[发明专利]一种利用CRISPR/Cas9编辑大白猪CD163基因的方法

说明书

本发明公开了一种利用CRISPR/Cas9编辑大白猪CD163基因的方法，利用CRISPR/Cas9编辑大白猪CD163基因，破坏CD163受体胞外域SRCR5，敲除CD163基因第7个外显子DNA片段，CD163基因的第7个外显子的核苷酸序列如SEQ ID NO.1所示。采用本发明的方法，能够完全抵抗PRRSV感染，包括抗高致病性毒株HP‑PRRSV，而细胞表面CD163受体表达正常，其他生物学功能正常。

技术领域

本发明涉及生物技术领域，具体来说，涉及一种利用CRISPR/Cas9编辑大白猪CD163基因的方法。

背景技术

猪繁殖与呼吸综合征(Porcine reproductive and respiratory syndrome，PRRS)又称蓝耳病，是由猪繁殖与呼吸综合征病毒(Porcine reproductive andrespiratory syndrome viruse，PRRSV)引起，PRRS主要引起妊娠母猪流产、死胎、木乃伊胎、弱仔及各年龄阶段猪特别是仔猪呼吸道症状，特征性病变为间质性肺炎，死亡率极高，是一种高度接触性的全球性的重要传染病。2006年，我国爆发了猪高热病，对养猪业造成严重的经济损失，后来将此毒株定义为高致病型毒株(Highly pathogenic porcinereproductive and respiratory syndrome viruse，HP-PRRSV)，目前，高致病性蓝耳病(Highly pathogenic porcine reproductive and respiratory syndrome，HP-PRRS)是对养猪业损害最大的疾病之一，由于该病毒具有免疫抑制性、抗体依赖增强性、持续性感染、病毒血症维持时间长等特点，目前尚没有很好的疫苗和药物可以防控蓝耳病。

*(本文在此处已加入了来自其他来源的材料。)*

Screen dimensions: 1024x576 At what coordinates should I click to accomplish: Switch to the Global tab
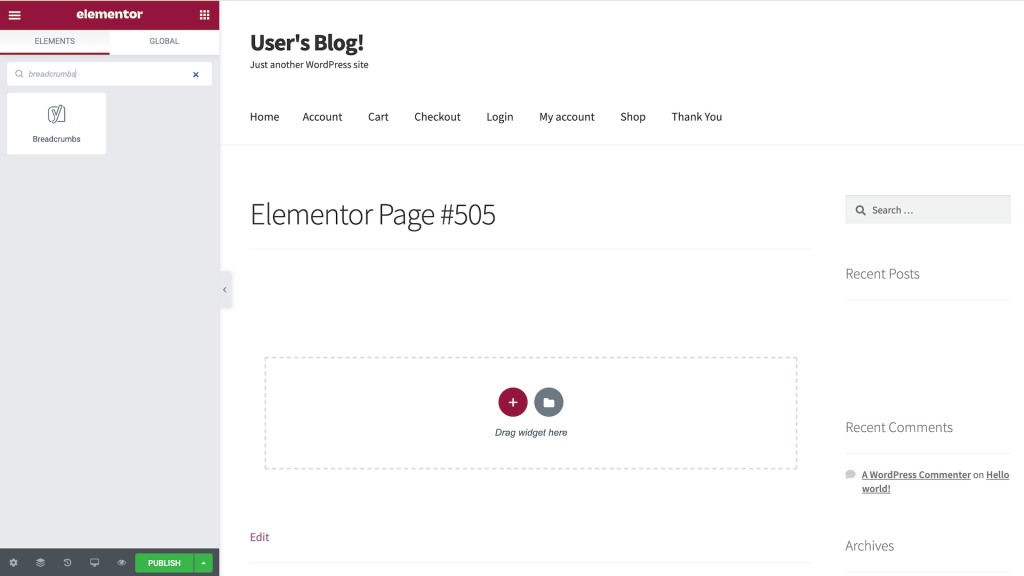[x=164, y=41]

CD163是单核细胞、猪肺泡巨噬细胞(Porcine alveolar macrophage,PAMs)表面特异表达的富含半胱氨酸清道夫受体(cysteine-rich scavenger receptor,SRCR)，一般可作为PAMs细胞Marker。CD163共含有9个SRCR结构域，其中SRCR5在病毒感染过程中发挥主要的作用，有研究表明，SRCR5的缺失或破坏能抑制PRRSV的感染。同时有体外实验证明，SRCR5主要由CD163基因的外显子7负责编码。该发现为构建抗PRRSV的CD163基因编辑动物提供了依据，即通过基因编辑技术结合体细胞核移植的方法，制备出SRCR5被破坏的抗PRRSV的CD163基因编辑动物。有研究报道CD163受体敲除猪可以完全抵抗PRRSV感染，没有任何如发热、呼吸困难等症状，体内检测不到任何PRRSV抗原和抗体，组织切片显示肺部没有被PRRSV感染。

Cas9和gRNA是CRISPR/Cas9系统的基本成分，gRNA用于特异位点识别，Cas9用于切割靶位点DNA。与传统的基因组编辑技术相比，CRISPR/Cas9系统的构建更加简便、快速、廉价。研究发现，当gRNA的靶位点位于同一条染色体上时，利用Cas9和多条gRNA共转细胞，可以产生两条gRNA靶位点之间DNA片段的删除，DNA片段删除能更有效地敲除目的基因。

发明内容

本发明的目的是针对以上要解决的技术问题，提供一种能够有效敲除目的基因的利用CRISPR/Cas9编辑大白猪CD163基因的方法。

为了解决上述问题，本发明提供了一种利用CRISPR/Cas9编辑大白猪CD163基因的方法，其利用CRISPR/Cas9编辑大白猪CD163基因，破坏CD163受体胞外域SRCR5，敲除CD163基因第7个外显子DNA片段，所述CD163基因的第7个外显子的核苷酸序列如SEQ ID NO.1所示。

根据本发明提供的方法，优选地，用于敲除所述CD163基因的所述第7个外显子的gRNA的核苷酸序列如SEQ ID NO.2和SEQ ID NO.3所示。

所述蓝耳病毒包括经典毒株和高致病性毒株。具体优选地，所述高致病性毒株为高致病性蓝耳病病毒HP-PRRSV。